La violencia de género lleva persiguiendo a las mujeres desde que el ser humano llegó a este planeta. No tendría nombre, se pasaría por alto o adquiriría cualquier otra nomenclatura. Pero al final el odio, la discriminación y los ataques contra las féminas han representado una constante a lo largo de la historia. Numerosas fueron las agredidas y asesinadas, sin importar clase social, edad cultura u origen. Otras tantas, las violadas. Y muchas quienes fueron rebajadas a un segundo plano toda su vida, mera muleta de su padre o marido, cuando no auténticas esclavas.

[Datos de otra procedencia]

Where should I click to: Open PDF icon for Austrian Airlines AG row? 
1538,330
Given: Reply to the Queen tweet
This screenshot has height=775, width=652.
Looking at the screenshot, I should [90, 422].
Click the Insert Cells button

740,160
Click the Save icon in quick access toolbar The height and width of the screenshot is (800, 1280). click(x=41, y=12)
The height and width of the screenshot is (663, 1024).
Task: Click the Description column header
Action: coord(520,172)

Dicho execrable proceso, consolidado durante siglos, continúa penosamente en desarrollo.
Pero es justo en tiempo contemporáneo cuando hemos sido más conscientes de esta realidad que teníamos delante y que, parece claro, nos negábamos a reconocer. Hoy la mujer goza de reconocimiento, protección y representación en un porcentaje cada vez más elevado de países, sobre todo desarrollados. Asimismo, los movimientos feministas han adquirido mayor músculo, unidad y voz a nivel global, vehiculando medidas de calado que han permitido incorporar leyes específicas que, afortunadamente, en España nos han convertido en un país referente a nivel internacional. Y sí, cierto es que nuestra nación destaca en la lucha contra el machismo y el heteropatriarcado. No obstante, incluso aquí, donde la mayoría de la población se halla concienciada con la causa, somos incapaces de frenar en seco una lacra que nos avergüenza día a día como sociedad civilizada.

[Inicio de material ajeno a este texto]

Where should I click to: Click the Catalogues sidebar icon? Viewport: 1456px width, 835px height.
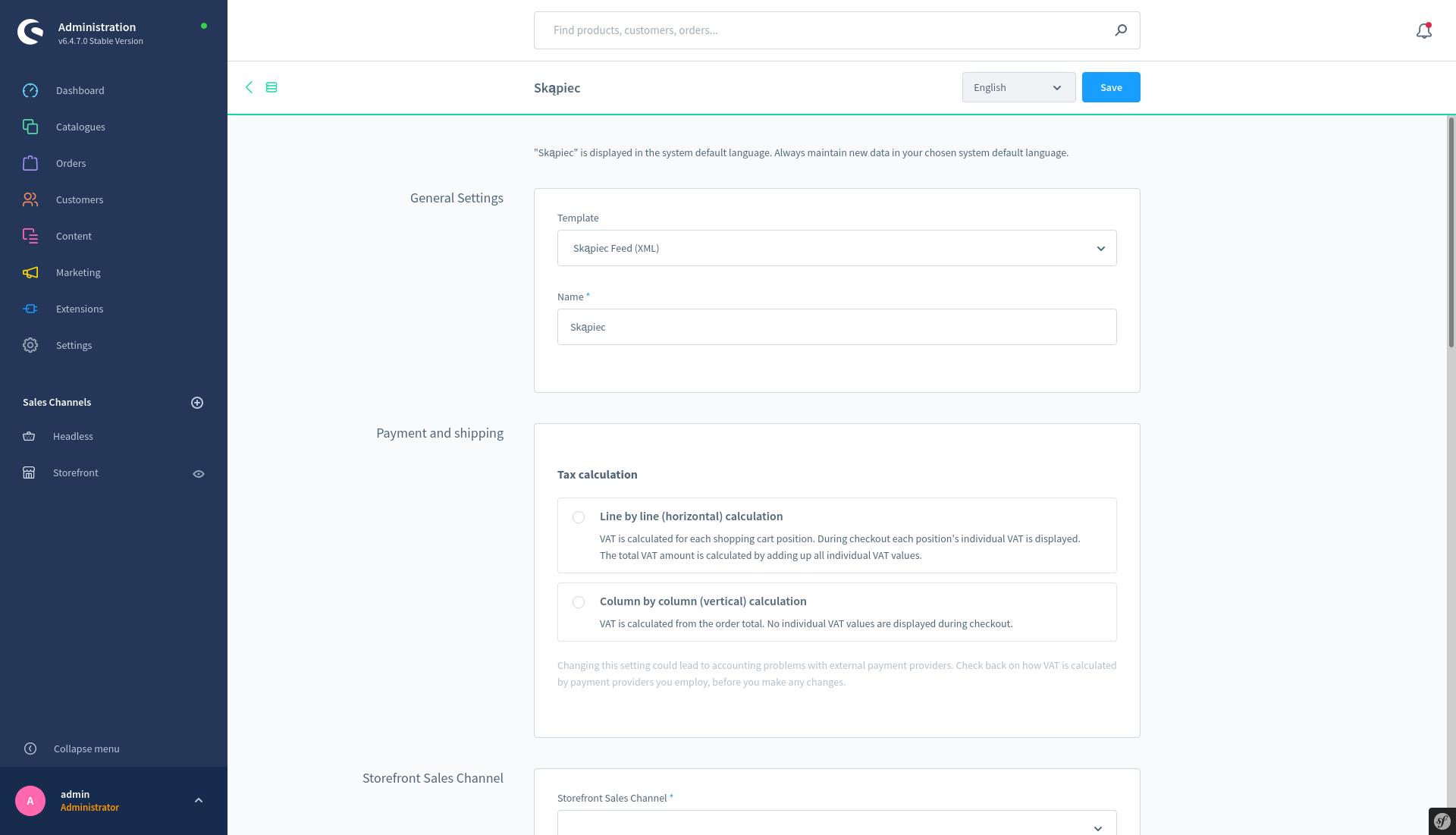pos(30,126)
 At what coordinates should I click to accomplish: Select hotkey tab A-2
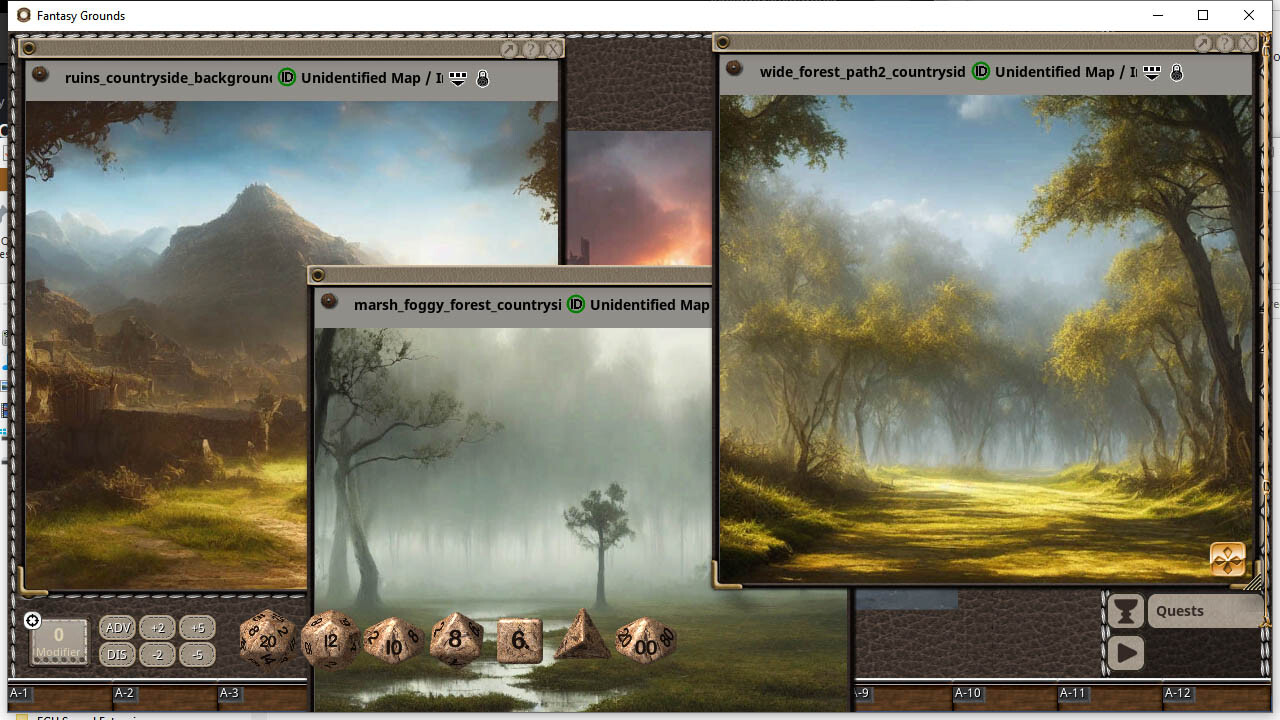122,692
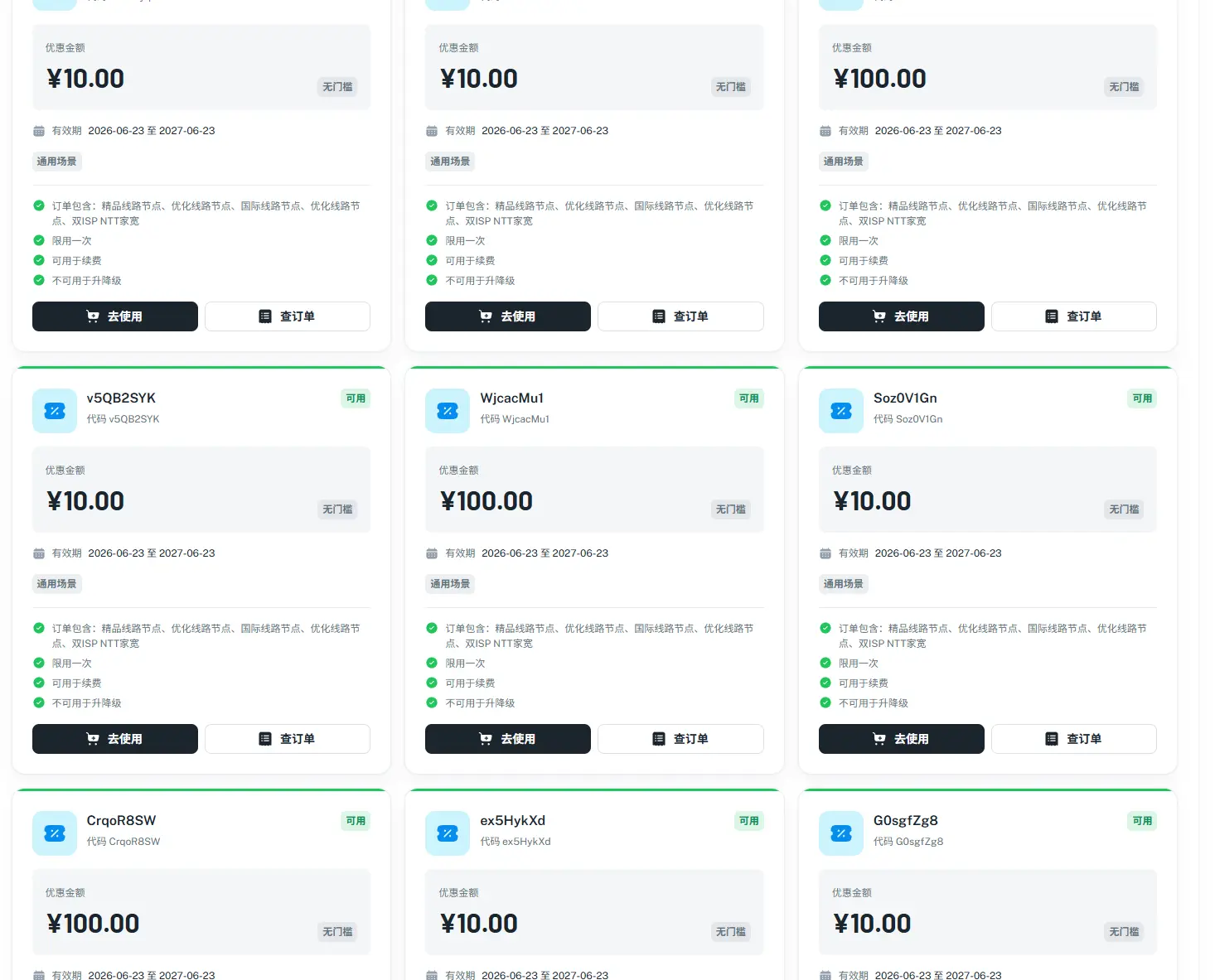Image resolution: width=1215 pixels, height=980 pixels.
Task: Click the coupon icon for CrqoR8SW
Action: (55, 833)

Los casos se cuentan por cientos, el maltrato se extiende sin cesar por el globo, nada nuevo bajo el sol, pero el último episodio sucedido en Francia hace unos años, cuyo juicio se ha desarrollado estos días, ha conmocionado de tal forma que existe un antes y un después. La violación sistemática de una drogada Gisèle Pelicot a manos de decenas de hombres, comandada por su esposo, ha abierto en canal a la República Francesa y sin duda ha marcado un hito que implica una reflexión general, en particular de la comunidad masculina. Si bien es verdad que las formas de la exministra española de Igualdad, Irene Montero, no son habitualmente las deseables, su denuncia de que el hombre es al final responsable de esta brutalidad, tendría que llevarnos a revolucionar todo el movimiento en pro de las mujeres.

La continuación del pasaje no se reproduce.